=== EXTRACTED TEXT ===
I have Verizon. I have been happy with them for as long as I can remember even having a cellphone. But their commercial featuring the Einstein character makes me want to find a new carrier. I’m sure you’ve seen it. Some woman is sitting atop a huge VERIZON in the middle of what looks like a college campus. What its doing there and why she is sitting atop it are not explained. Then something very sad happens. A really fine actor who was absolutely fabulous in the HBO mini-series where he played John Adams, strolls into the scene with a ridiculous wig on complaining that his cell service has “gone kaput”. Why the great Paul Giamatti would stoop to this infantile spot boggles the mind. Verizon must have agreed to pay him crazy money to coerce him to so debase himself, leading me to think that perhaps that money might have been better spent lowering my outrageous bill.
=== EXTRACTED DATA ===
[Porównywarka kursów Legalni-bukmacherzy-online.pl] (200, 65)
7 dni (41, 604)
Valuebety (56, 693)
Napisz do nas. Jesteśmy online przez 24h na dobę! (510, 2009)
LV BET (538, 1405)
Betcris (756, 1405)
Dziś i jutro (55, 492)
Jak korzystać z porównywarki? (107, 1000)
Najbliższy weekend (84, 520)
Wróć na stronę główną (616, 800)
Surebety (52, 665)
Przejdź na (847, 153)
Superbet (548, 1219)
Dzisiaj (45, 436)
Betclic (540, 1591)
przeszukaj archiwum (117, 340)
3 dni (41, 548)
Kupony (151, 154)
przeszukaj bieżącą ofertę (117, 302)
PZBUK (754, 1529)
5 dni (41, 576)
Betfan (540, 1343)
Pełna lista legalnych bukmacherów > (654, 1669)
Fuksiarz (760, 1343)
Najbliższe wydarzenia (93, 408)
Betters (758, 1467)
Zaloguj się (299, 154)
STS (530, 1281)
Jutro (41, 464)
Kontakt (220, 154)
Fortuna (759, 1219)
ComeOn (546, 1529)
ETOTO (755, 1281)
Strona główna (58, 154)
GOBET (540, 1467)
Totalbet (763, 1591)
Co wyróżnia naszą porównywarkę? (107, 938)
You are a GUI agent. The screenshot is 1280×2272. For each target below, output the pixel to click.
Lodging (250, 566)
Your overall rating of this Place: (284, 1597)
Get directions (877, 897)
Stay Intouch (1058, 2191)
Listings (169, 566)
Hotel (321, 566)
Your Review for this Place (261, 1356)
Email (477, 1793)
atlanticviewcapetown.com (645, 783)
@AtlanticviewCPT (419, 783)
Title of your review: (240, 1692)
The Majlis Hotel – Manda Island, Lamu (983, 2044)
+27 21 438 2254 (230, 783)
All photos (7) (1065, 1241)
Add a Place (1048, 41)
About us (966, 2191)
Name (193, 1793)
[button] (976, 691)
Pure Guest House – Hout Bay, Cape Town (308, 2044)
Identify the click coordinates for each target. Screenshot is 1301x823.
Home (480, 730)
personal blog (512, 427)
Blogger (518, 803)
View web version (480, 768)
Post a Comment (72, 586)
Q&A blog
===
__TASK__
List every proper name that appears in the text about the Verizon commercial above.

__SOLUTION__
Verizon, Einstein, HBO, John Adams, Paul Giamatti